We richten ons echter op het Oostenrijkse gedeelte en komen tot de conclusie dat het hier ook al zeer goed toeven is. Ten westen van het plaatsje Reutte doemen al snel de Tannheimer en Vilsalpsee bergen op. Deze twee bergketens sluiten naadloos aan op het Oostenrijkse gedeelte van de Allgäuer Alpen.
Misschien wel de bekendste plek in dit gebied is de Vilsalpsee. Vanuit het nabijgelegen Tannheim is het niet ver naar het meer, waar je met de auto kunt parkeren. Vanaf daar kun je dieper het gebied in wandelen. Een rondje langs het meer bijvoorbeeld, of naar de Landsberger Hütte voor degenen die graag wat langer willen lopen.
Actie en avontuur in Tirol
Vanaf de Landsberger Hütte heb je de mogelijkheid om nog verder het gebied in te wandelen. De Vilsalpseebergen gaan namelijk naadloos over in de Allgäuer Alpen, een bergketen die Tirol deelt met zijn Duitse buurman beieren. Populaire plekken vind je hier volop, met de Schrecksee als absoluut hoogtepunt.

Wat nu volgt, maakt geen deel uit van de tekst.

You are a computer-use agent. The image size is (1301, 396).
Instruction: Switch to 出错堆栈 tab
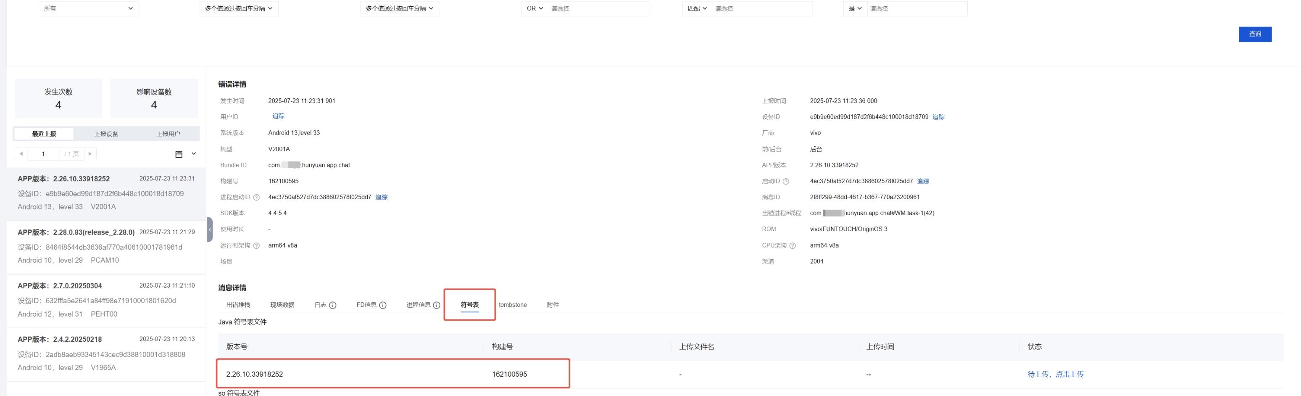[x=238, y=305]
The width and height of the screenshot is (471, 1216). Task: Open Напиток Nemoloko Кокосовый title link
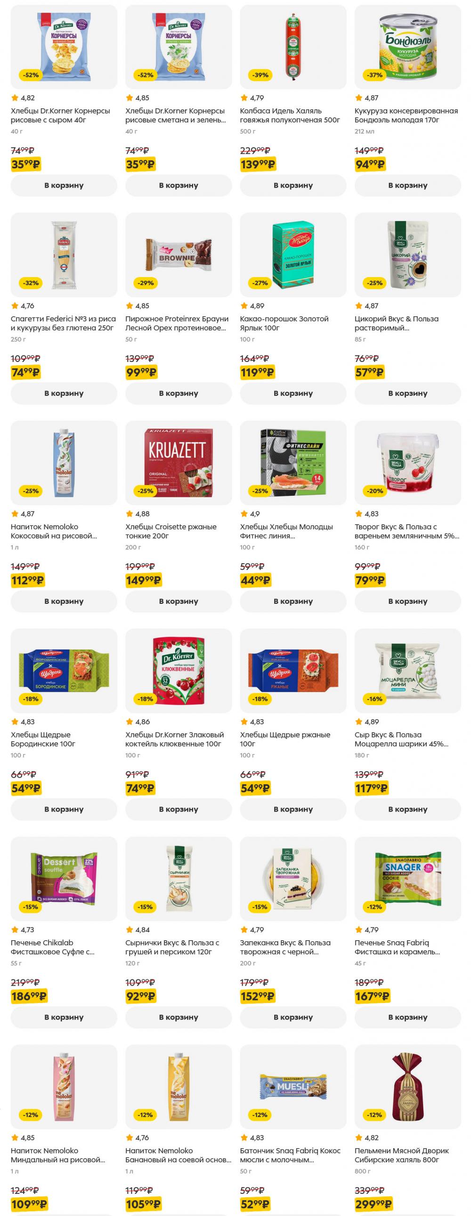point(53,531)
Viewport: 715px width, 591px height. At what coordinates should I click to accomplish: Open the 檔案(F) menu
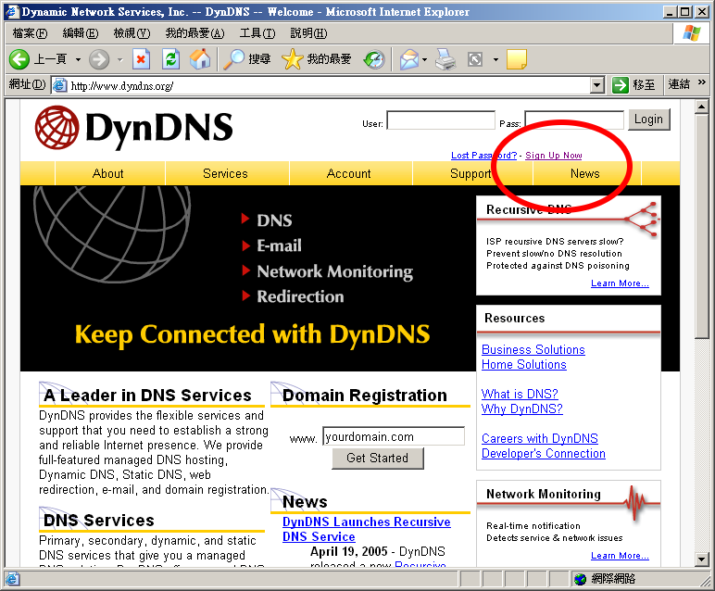pyautogui.click(x=30, y=33)
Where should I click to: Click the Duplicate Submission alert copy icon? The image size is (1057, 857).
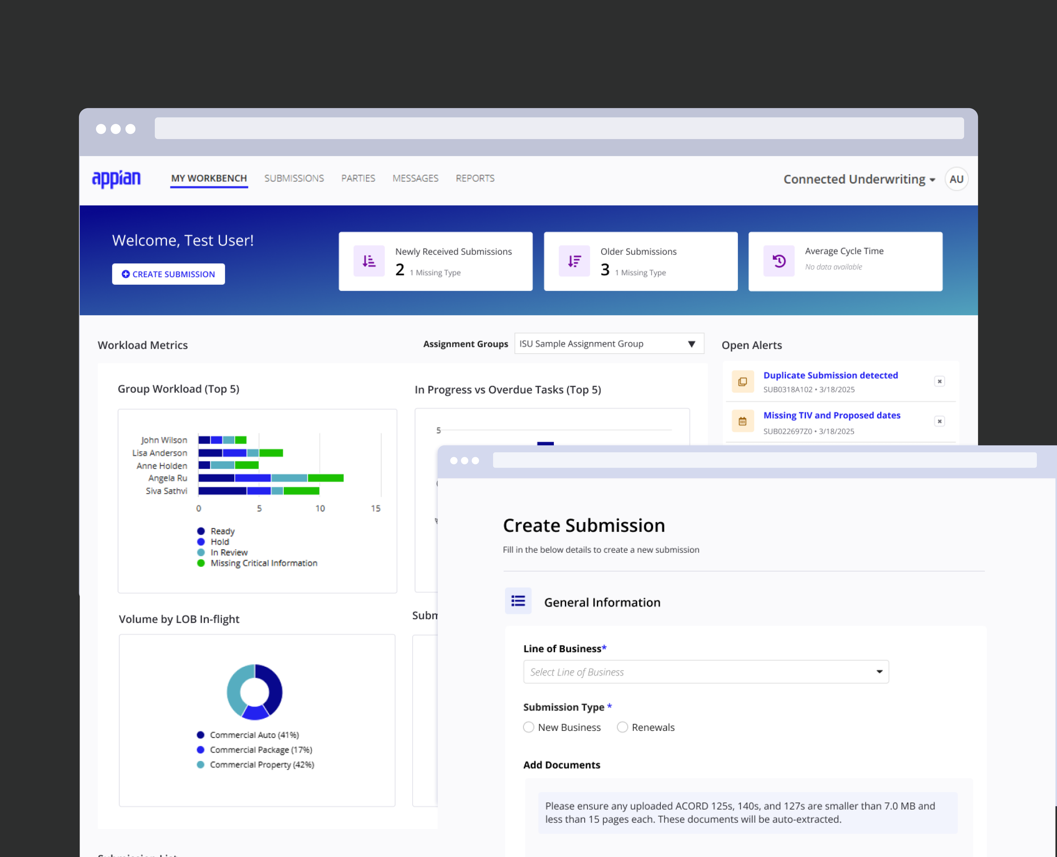[742, 382]
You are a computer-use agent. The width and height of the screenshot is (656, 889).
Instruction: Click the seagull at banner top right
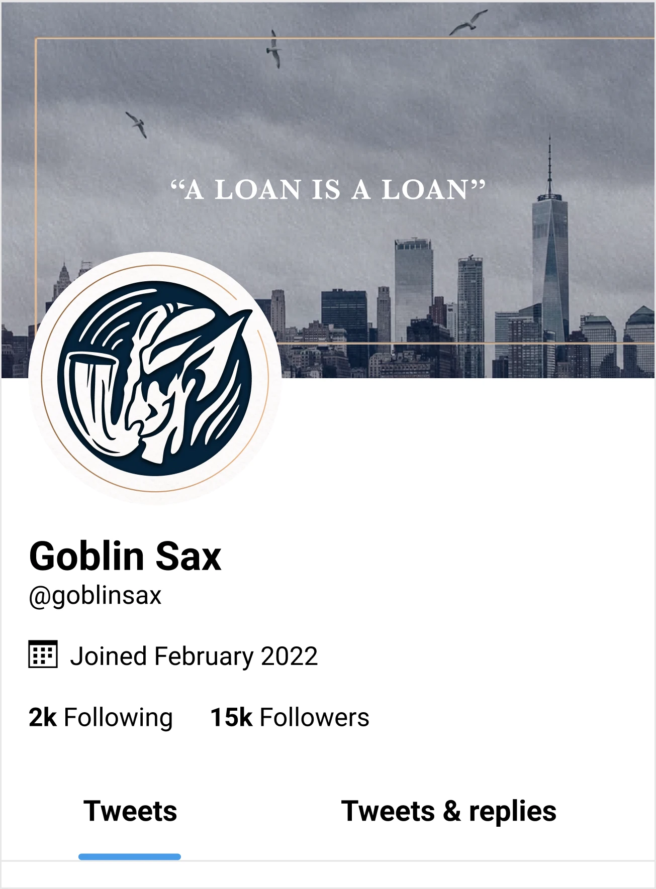(468, 23)
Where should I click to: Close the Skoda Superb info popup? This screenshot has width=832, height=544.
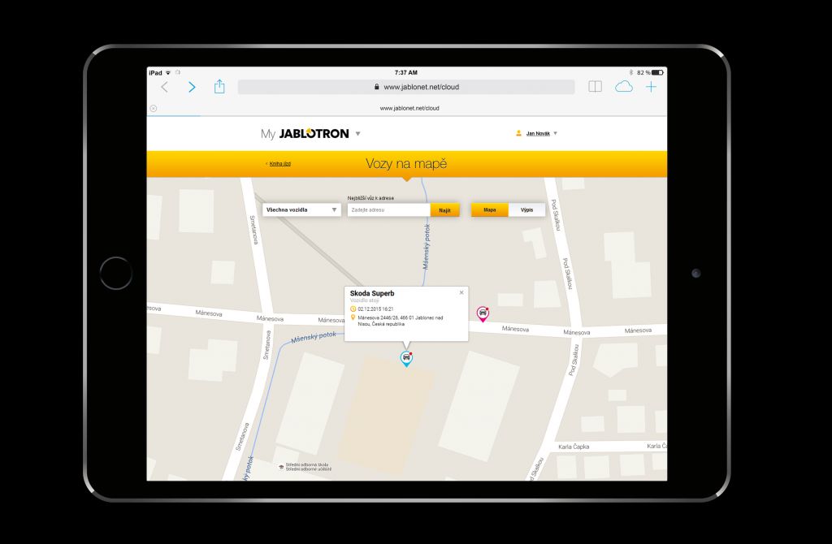[x=462, y=292]
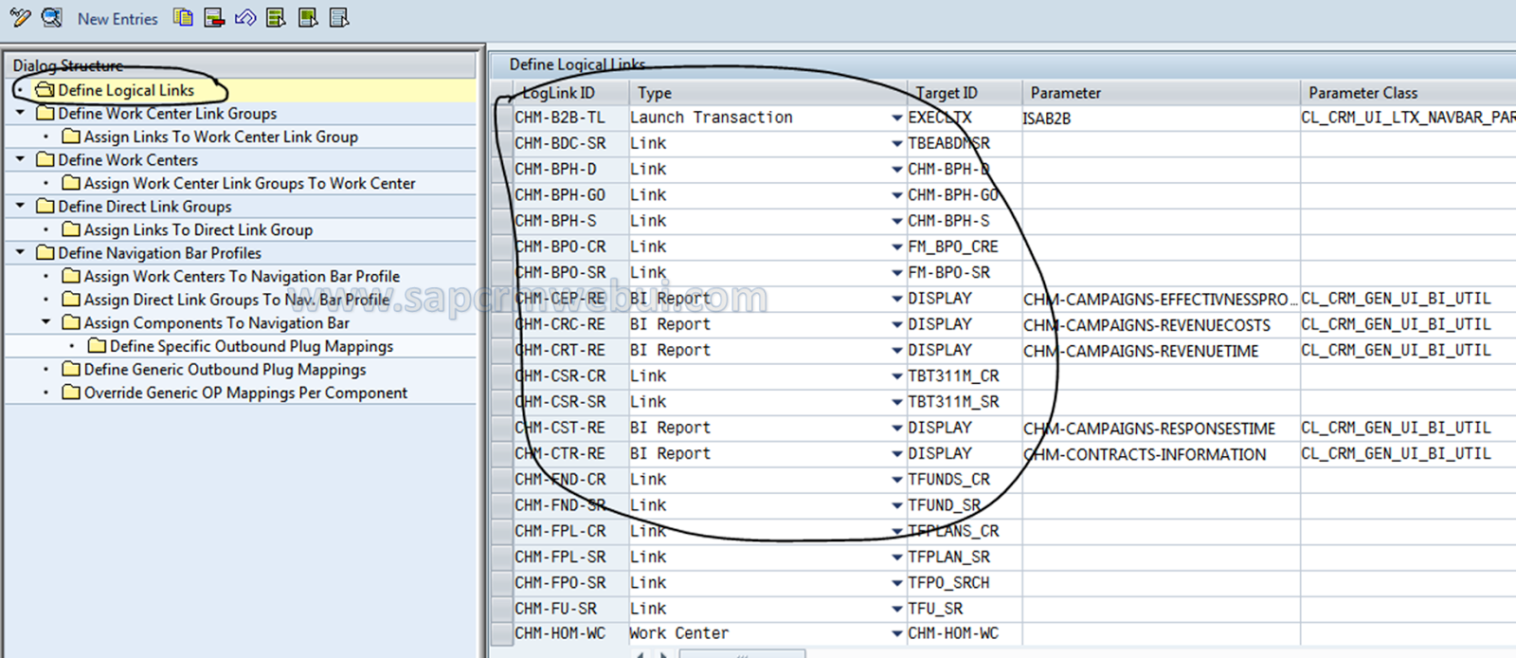Click the Select Block icon
This screenshot has height=658, width=1516.
coord(308,17)
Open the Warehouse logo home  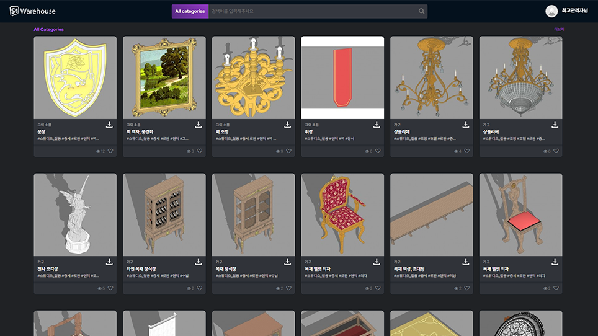[33, 11]
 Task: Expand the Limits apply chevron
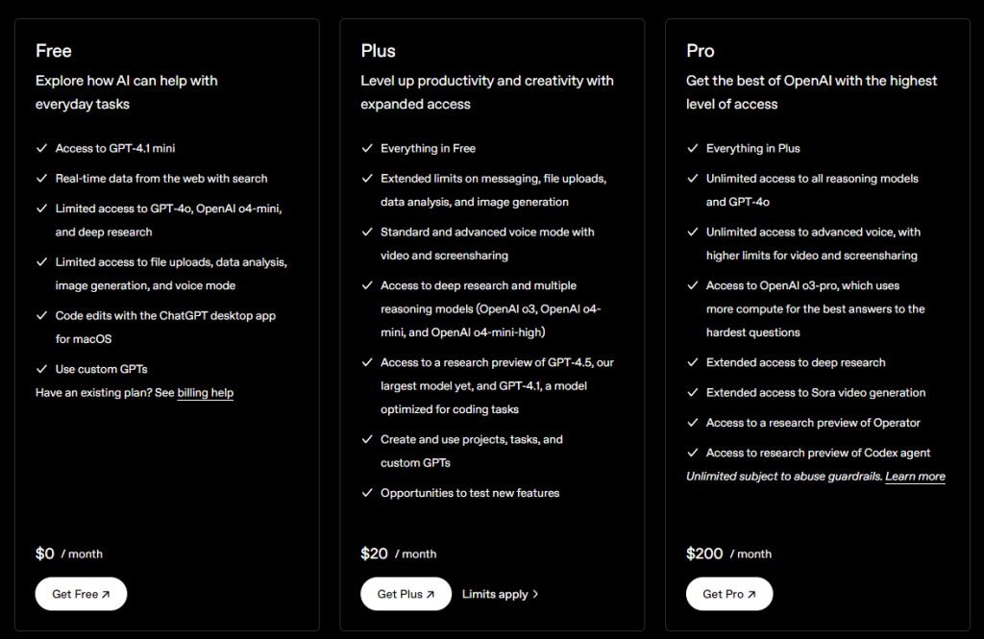[535, 595]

Dieper in het gebergte, als de meeste dagjesmensen allang weer vertrokken zijn, kan de doorgewinterde alpinist zijn hart ophalen. De Heilbronner Höhenweg wacht hier op je. Via ladders en staalkabels baan je je een weg door het mooiste gedeelte van de Allgäu, en misschien wel van heel Tirol. Mocht je dan aan het einde nog energie overhebben, dan mag je de hoogste berg van de Tiroler Allgäu, de Hohes Licht, zeker niet overslaan.